Just clicking through folks who've listed "Serenity" as their favorite movie (because I just went to see it on the big screen for this first time last week--so fun to be around other people who can sing the theme song---though my real love is Star Trek TOS, not Firefly)---anyway, I read this latest post of yours and thought: There's "Serenity"!: Mal saying "Here's a world without sin," and it's a DEAD world.
As a woman approaching 50, I do cringe to look back at my high-mindedness, my ignor-ance of the mote in my own eyes.
Luckily, with age has come some serenity too, that racketty-packetty sense that I (we) just need to keep on flying...
God speed!
--Fresca
One of the hardest things to accept as we grow wiser(?)is that we can't cure all the ills of everyone, we even manage to find some in dire straits that believe themselves free of problems of any sort. It's always been my experience that I admire, respect, and like the less-well-off among us in most cases. One of the beautiful things about retiring back here is that it still retains much of the small town(maybe because it's pretty small)feel and neighborliness of a bygone era.
After living all around the world, I also learned another lesson that really shapes my total life attitude: the poorest people of all, if not starving, are among the gentlest, most caring, nicest, and above all else, the HAPPIEST people of all. Some of the richest in material goods are often the most miserable.
Your feeling of dislike for the wealthier folks might simply have been a reflection of their feelings toward you.
Meant to say I like the poorer folk better than I like the wealthier in most cases, they're almost all willing to give anyone who needs it their last dime. There was a reason Jesus, Buddha, Mohammed, and their counterparts spent most of their time with the poorer folks.
..when I first transferred from a decades long job into another branch, I was pretty angry--at the world, at everything. At God for letting me get so angry--even though I know no one can understand just what God's plan is. I was better off, better educated, more secure in my life choices, and in this new place--everyone was living the hardscrabble life of two/three jobs, kids and roommates, no transportation. And...I guess I was feeling the pain of leaving my friends. The people I could talk to. I didn't like the new place, or the new people. And then came Thanksgiving. I had to work. And all these people came back in, with Thanksgiving--and a plate labeled "jodi". They didn't have much. But they shared what they had.

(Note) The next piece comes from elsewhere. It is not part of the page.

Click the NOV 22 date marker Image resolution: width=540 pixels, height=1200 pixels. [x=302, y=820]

I stopped being angry, because--yeah, they were nice people.
I let prejudice--social prejudice, blind me. I was pretty stupid.
And yes--with fifty coming up behind me like a freight train--sometimes I wonder about my younger self. There's a lot I'd do different.

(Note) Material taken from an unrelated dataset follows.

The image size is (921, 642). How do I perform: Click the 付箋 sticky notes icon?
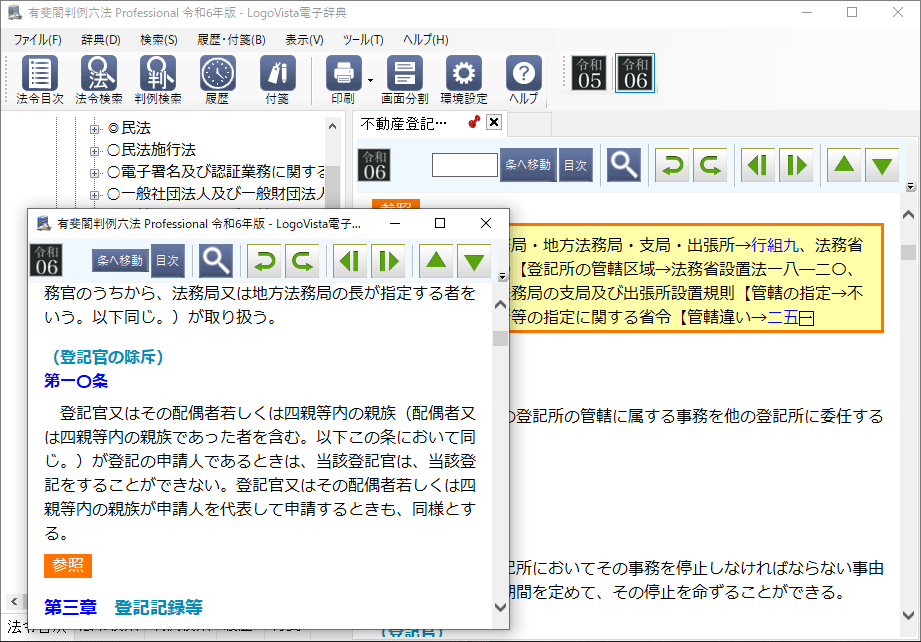pos(277,80)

You are inspiring. Just the kind of woman I need to shut up and listen to...thank you.
I think little by little, as we grow we become awakened, experienced, and freed from our judgements. If only we could learn what frees us early on and celebrate what life was meant to be when we're young! I guess that's what seperates us from people like Gandhi.
What wisdom I find here in my comments!
Fresca, thanks for some great input. I suppose Mal has influenced me quite a bit. Or maybe he (Joss Whedon he, of course) simply reflects a few things I've come to see as true. (Star Trek's always been around in my life, too!)
Mike, the surprises people bring us, eh? That's why that Epicurus quote strikes a chord - wealth not consisting in great possessions, but few wants. And someone once said it's pretty hard for the rich to find God's kingdom...
Jodi, that's a striking story. Say...you writing any memoir essays? ;o)
Summer, thanks. I enjoy listening to you, too.
Sandy, I know you have experience in these areas, and it inspires me. Did Gandhi figure this stuff out as a kid? He should be famous or something.
My ears are flapping... listening in on you older people's musings and tuning into the nuggets of goodness so I can learn now. Because I am one idealistic missy!